=== Records for the exercise ===

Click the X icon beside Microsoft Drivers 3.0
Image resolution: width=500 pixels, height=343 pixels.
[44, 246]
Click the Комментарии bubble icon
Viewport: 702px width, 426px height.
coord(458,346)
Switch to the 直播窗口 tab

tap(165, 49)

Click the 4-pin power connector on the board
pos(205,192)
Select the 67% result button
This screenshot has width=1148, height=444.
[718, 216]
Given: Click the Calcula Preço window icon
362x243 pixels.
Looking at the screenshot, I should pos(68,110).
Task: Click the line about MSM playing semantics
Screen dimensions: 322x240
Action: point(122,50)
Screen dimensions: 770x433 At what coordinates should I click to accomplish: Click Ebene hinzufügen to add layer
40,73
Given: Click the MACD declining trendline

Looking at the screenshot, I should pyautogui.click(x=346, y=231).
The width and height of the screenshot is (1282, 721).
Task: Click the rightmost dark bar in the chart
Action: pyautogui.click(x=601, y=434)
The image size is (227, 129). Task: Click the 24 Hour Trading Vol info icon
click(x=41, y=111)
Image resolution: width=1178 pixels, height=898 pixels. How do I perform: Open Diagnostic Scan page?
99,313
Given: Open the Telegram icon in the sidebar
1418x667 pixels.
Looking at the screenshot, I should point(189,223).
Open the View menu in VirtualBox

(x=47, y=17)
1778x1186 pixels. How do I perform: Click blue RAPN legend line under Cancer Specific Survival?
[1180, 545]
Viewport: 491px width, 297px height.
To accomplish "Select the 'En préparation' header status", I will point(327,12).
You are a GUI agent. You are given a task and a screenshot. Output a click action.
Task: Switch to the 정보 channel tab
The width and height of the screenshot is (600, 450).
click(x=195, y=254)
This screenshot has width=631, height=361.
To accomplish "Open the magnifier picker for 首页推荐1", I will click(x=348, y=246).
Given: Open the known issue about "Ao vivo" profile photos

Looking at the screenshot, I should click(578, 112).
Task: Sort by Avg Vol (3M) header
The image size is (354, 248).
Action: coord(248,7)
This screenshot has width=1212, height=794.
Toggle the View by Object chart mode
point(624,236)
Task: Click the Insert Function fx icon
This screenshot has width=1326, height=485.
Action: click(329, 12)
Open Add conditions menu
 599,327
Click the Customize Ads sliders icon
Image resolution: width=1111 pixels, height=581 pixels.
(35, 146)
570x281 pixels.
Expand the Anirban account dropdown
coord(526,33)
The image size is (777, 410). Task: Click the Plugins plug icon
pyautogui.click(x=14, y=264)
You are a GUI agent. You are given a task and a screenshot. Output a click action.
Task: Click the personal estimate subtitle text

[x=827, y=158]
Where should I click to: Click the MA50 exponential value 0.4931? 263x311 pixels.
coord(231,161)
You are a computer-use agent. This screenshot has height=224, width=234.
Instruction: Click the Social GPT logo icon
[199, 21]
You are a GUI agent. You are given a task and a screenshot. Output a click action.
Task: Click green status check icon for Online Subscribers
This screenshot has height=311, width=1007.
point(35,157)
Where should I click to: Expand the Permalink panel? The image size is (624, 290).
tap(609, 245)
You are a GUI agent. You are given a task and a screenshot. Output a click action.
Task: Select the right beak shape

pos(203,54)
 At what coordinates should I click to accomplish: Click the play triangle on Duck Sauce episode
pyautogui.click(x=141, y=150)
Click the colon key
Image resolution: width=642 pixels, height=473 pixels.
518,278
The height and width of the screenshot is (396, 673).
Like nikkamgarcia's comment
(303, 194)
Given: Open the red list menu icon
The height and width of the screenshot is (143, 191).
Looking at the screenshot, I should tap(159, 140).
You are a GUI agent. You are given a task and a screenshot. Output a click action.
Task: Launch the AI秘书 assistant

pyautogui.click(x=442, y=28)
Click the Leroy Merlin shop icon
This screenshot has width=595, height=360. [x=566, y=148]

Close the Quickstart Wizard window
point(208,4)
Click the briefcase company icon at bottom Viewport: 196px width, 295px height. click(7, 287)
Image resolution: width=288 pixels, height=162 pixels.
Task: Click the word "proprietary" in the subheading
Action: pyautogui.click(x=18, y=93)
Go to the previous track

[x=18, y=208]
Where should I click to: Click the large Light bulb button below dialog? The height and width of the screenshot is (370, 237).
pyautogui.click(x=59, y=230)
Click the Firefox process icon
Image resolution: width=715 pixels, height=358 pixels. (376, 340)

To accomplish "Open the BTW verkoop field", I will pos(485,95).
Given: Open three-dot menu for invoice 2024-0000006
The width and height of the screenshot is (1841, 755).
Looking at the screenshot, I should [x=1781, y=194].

===

* **Activity**: An exact copy of every entry above is the expected answer.

* **Solution to this task**:
Click the X icon beside Microsoft Drivers 3.0
Image resolution: width=500 pixels, height=343 pixels.
[44, 246]
Click the Комментарии bubble icon
Viewport: 702px width, 426px height.
coord(458,346)
Switch to the 直播窗口 tab

tap(165, 49)

Click the 4-pin power connector on the board
pos(205,192)
Select the 67% result button
This screenshot has width=1148, height=444.
[718, 216]
Given: Click the Calcula Preço window icon
362x243 pixels.
Looking at the screenshot, I should pos(68,110).
Task: Click the line about MSM playing semantics
Screen dimensions: 322x240
Action: point(122,50)
Screen dimensions: 770x433 At what coordinates should I click to accomplish: Click Ebene hinzufügen to add layer
40,73
Given: Click the MACD declining trendline

Looking at the screenshot, I should pyautogui.click(x=346, y=231).
The width and height of the screenshot is (1282, 721).
Task: Click the rightmost dark bar in the chart
Action: pyautogui.click(x=601, y=434)
The image size is (227, 129). Task: Click the 24 Hour Trading Vol info icon
click(x=41, y=111)
Image resolution: width=1178 pixels, height=898 pixels. How do I perform: Open Diagnostic Scan page?
99,313
Given: Open the Telegram icon in the sidebar
1418x667 pixels.
Looking at the screenshot, I should point(189,223).
Open the View menu in VirtualBox

(x=47, y=17)
1778x1186 pixels. How do I perform: Click blue RAPN legend line under Cancer Specific Survival?
[1180, 545]
Viewport: 491px width, 297px height.
To accomplish "Select the 'En préparation' header status", I will point(327,12).
You are a GUI agent. You are given a task and a screenshot. Output a click action.
Task: Switch to the 정보 channel tab
The width and height of the screenshot is (600, 450).
click(x=195, y=254)
This screenshot has width=631, height=361.
To accomplish "Open the magnifier picker for 首页推荐1", I will click(x=348, y=246).
Given: Open the known issue about "Ao vivo" profile photos

Looking at the screenshot, I should click(578, 112).
Task: Sort by Avg Vol (3M) header
The image size is (354, 248).
Action: coord(248,7)
This screenshot has width=1212, height=794.
Toggle the View by Object chart mode
point(624,236)
Task: Click the Insert Function fx icon
This screenshot has width=1326, height=485.
Action: click(329, 12)
Open Add conditions menu
 599,327
Click the Customize Ads sliders icon
Image resolution: width=1111 pixels, height=581 pixels.
(35, 146)
570x281 pixels.
Expand the Anirban account dropdown
coord(526,33)
The image size is (777, 410). Task: Click the Plugins plug icon
pyautogui.click(x=14, y=264)
You are a GUI agent. You are given a task and a screenshot. Output a click action.
Task: Click the personal estimate subtitle text

[x=827, y=158]
Where should I click to: Click the MA50 exponential value 0.4931? 263x311 pixels.
coord(231,161)
You are a computer-use agent. This screenshot has height=224, width=234.
Instruction: Click the Social GPT logo icon
[199, 21]
You are a GUI agent. You are given a task and a screenshot. Output a click action.
Task: Click green status check icon for Online Subscribers
This screenshot has height=311, width=1007.
point(35,157)
Where should I click to: Expand the Permalink panel? The image size is (624, 290).
tap(609, 245)
You are a GUI agent. You are given a task and a screenshot. Output a click action.
Task: Select the right beak shape

pos(203,54)
 At what coordinates should I click to accomplish: Click the play triangle on Duck Sauce episode
pyautogui.click(x=141, y=150)
Click the colon key
Image resolution: width=642 pixels, height=473 pixels.
518,278
The height and width of the screenshot is (396, 673).
Like nikkamgarcia's comment
(303, 194)
Given: Open the red list menu icon
The height and width of the screenshot is (143, 191).
Looking at the screenshot, I should tap(159, 140).
You are a GUI agent. You are given a task and a screenshot. Output a click action.
Task: Launch the AI秘书 assistant

pyautogui.click(x=442, y=28)
Click the Leroy Merlin shop icon
This screenshot has width=595, height=360. [x=566, y=148]

Close the Quickstart Wizard window
point(208,4)
Click the briefcase company icon at bottom Viewport: 196px width, 295px height. click(7, 287)
Image resolution: width=288 pixels, height=162 pixels.
Task: Click the word "proprietary" in the subheading
Action: pyautogui.click(x=18, y=93)
Go to the previous track

[x=18, y=208]
Where should I click to: Click the large Light bulb button below dialog? The height and width of the screenshot is (370, 237).
pyautogui.click(x=59, y=230)
Click the Firefox process icon
Image resolution: width=715 pixels, height=358 pixels. (376, 340)

To accomplish "Open the BTW verkoop field", I will pos(485,95).
Given: Open three-dot menu for invoice 2024-0000006
The width and height of the screenshot is (1841, 755).
Looking at the screenshot, I should [x=1781, y=194].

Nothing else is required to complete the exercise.